Crush
On You
Lagi,
lagi, dan lagi perasaan itu muncul. Perasaan yang disenangi banyak orang tetapi
terselip luka di dalamnya. Teringat 2 tahun aku pernah menyukai sesorang
lelaki, aku bertemu dengannya saat masuk kuliah. Mungkin ini yang disebut cinta
pada pandangan pertama, tak ada yang kulihat selain dirinya hari itu. Sulit bagiku
untuk mengetahui siapa namanya, di mana dia tinggal semua itu harus aku cari
dengan suah payah selama berbulan-bulan. Yang aku harapkan pada saat itu
hanyalah bertemu dengannya, selalu aku berdoa untuk bertemu dengannya tanpa aku
ketahui namanya.
Sampai
pada akhirnya aku mengetahui namanya, begitu senangnya aku hanya dengan tahu
namanya saja aku sudah sebahagia ini. Perasaan apa ini, tak pernah aku merasa
seperti ini seakan ingin berteriak karena sesuatu hal yang konyol. Tapi kebahagiaanku
hanya bertahan beberapa menit, seorang temanku yang memberi informasi namanya
mengatakan jika dia sudah memiliki pacar. Bisakah kalian rasakan? Teramat sakit
mendengarnya karena aku juga mengenal siapa pacarnya itu. Hingga aku merenung
harus aku apakan perasaan ini, sudah terlalu dalam aku menyimpan rasa untuknya,
haruskah aku membuang perasaan ini atau meneruskan perjuanganku untuk bisa
dekat dengannya.

● Entri Hasil Ekstraksi

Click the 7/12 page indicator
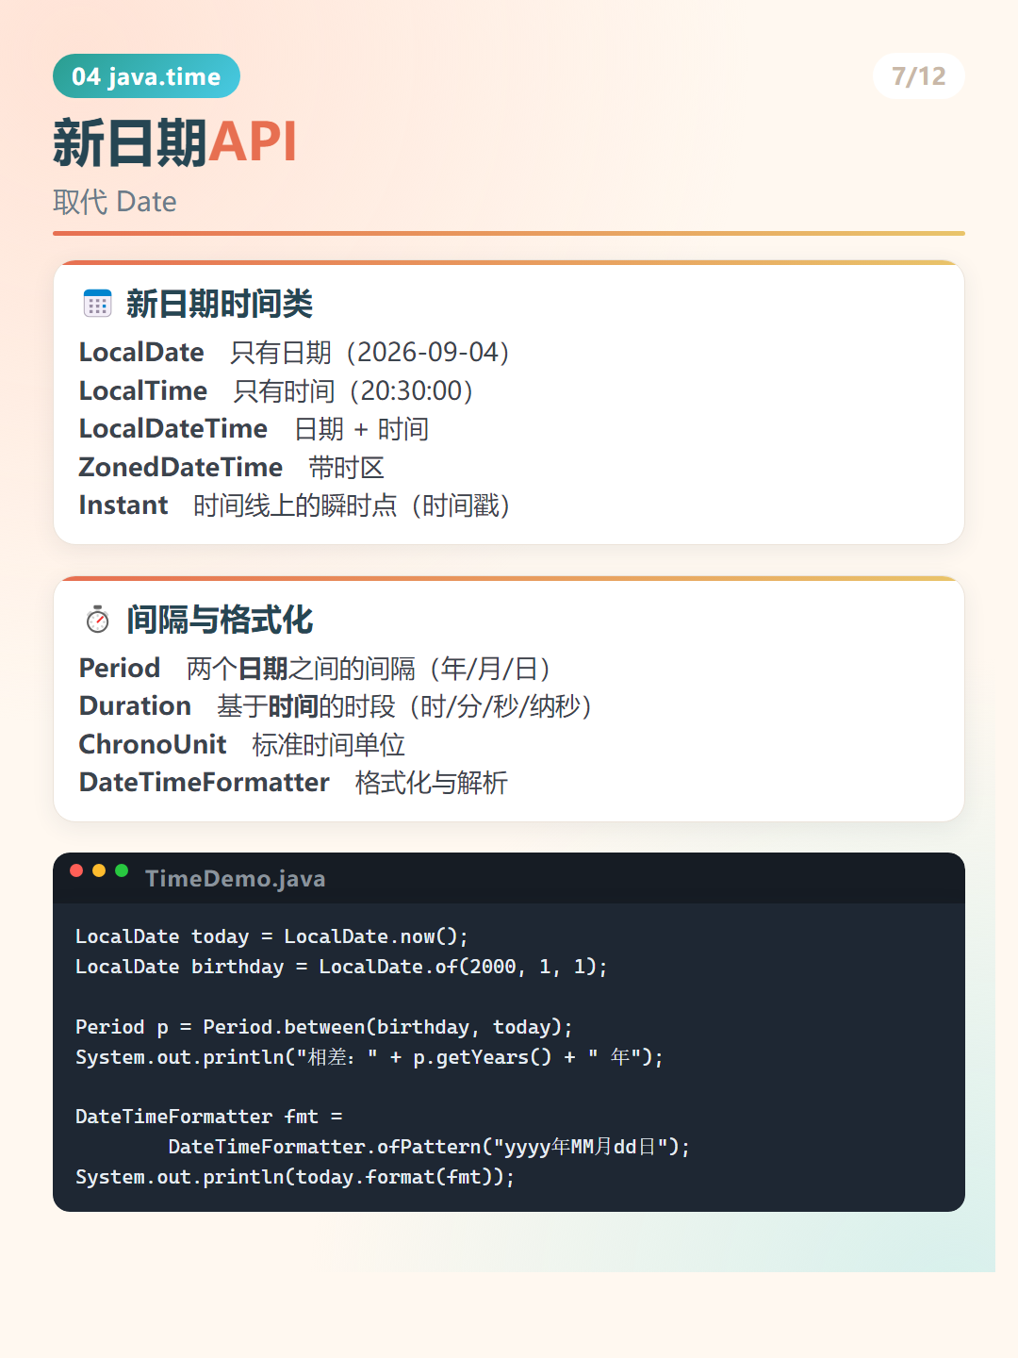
---
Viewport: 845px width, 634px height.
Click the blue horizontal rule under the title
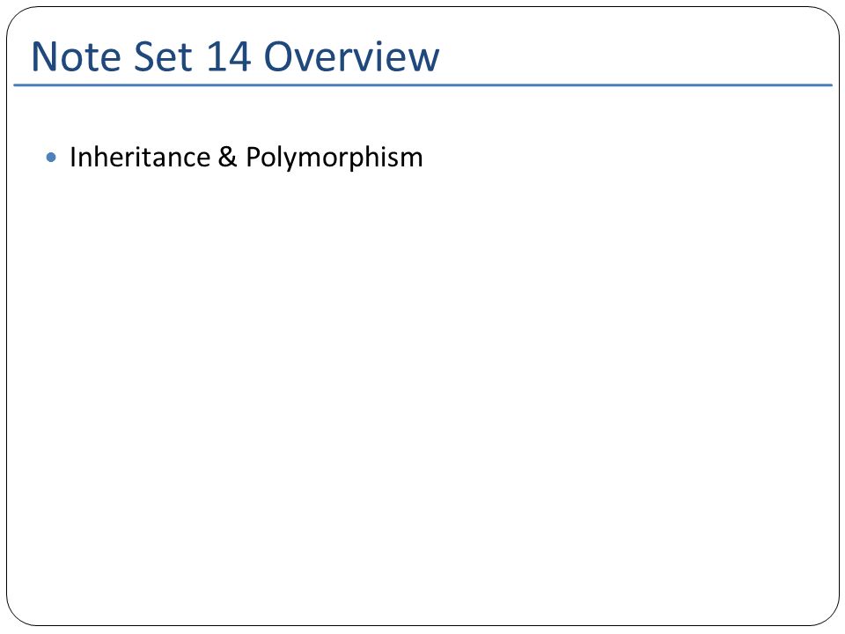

● Petunjuk
1. Daftarkan setiap keterangan rentang waktu (durasi) yang tercantum dalam cerita "Crush On You" pada kutipan sumber, sesuai kata-kata aslinya.
2. Lanjutkan cerita "Crush On You" pada kutipan sumber, mulai sesudah kalimat terakhirnya.

● Hasil Berurutan
1.
- 2 tahun
- selama berbulan-bulan
- beberapa menit

2.
Dia
aku kira jauh untuk dijangkau ternyata sangat dekat, banyak temanku yang satu
kelas dengannya. Yang aku punya darinya hanyalah nomer ponselnya, bingung harus
aku apakan. Mungkin seorang wanita akan berfikir gengsi untuk memulai, tapi apa
itu juga yang harus aku lakukan? Apa yang aku dapat jika gengsi itu aku tanam? Susah
payah aku tahu siapa dia tapi aku hanya diam saja saat aku punya nomer
ponselnya? Oh no, mungkin aku juga
gila jika aku mengirimnya pesan dan mengajaknya berkenalan.
Ntah
apa yang aku fikirkan sampai aku benar-benar gila dan mengirimnya sms. Apa aku
sudah terlalu dalam jatuhkan hatiku padanya? My God, tak sadar apa yang aku lakukan akan menyakiti hatiku
senidri, kesalahan ku sendiri yang melukis luka di hatiku. Awalnya mungkin sama
dengan orang pada umunya jutek dan cuek, tetapi aku gunakan kelihaianku dalam
merangkai kata yang membuatnya nyaman denganku, sampai dia cerikan pacarnya itu
padaku. Apa ini resiko yang ku ambil? Terluka di atas bahagianya oarang yang
aku sukai. Yang kufikir saat itu adalah membuatnya nyaman dengan ku, sampai
pada waktu pertengahan malam aku mendapati dia mengirim pesan “Ki bangun, ayo shalat”. Mataku yang
langsung membelalakan, dia menambah kadar sukaku ini. Padahal belum lama aku
berkomunikasi dengannya. Dan pagi itu juga pukul 5 pagi ada satu pesan lagi,
aku ambil ponselku dan melihat namanya. Terlintas di benakku, apa ini? Kenapa seperti
ini? Perasaan senang yang bertubi-tubi? Aku harus senang atau sedih?. Dia yang
baru mengenalku, bahkan aku fikir aku adalah orang asing dalam hidupnya
memberitahu jika ia telah putus dengan pacarnya. Semudah ini aku dekati dia
dengan perjuanganku sebelumnya untuk mendekatinya?, tapi aku tak berfikir sejauh
itu aku hanya menikmati apa yang aku rasakan pada saat itu.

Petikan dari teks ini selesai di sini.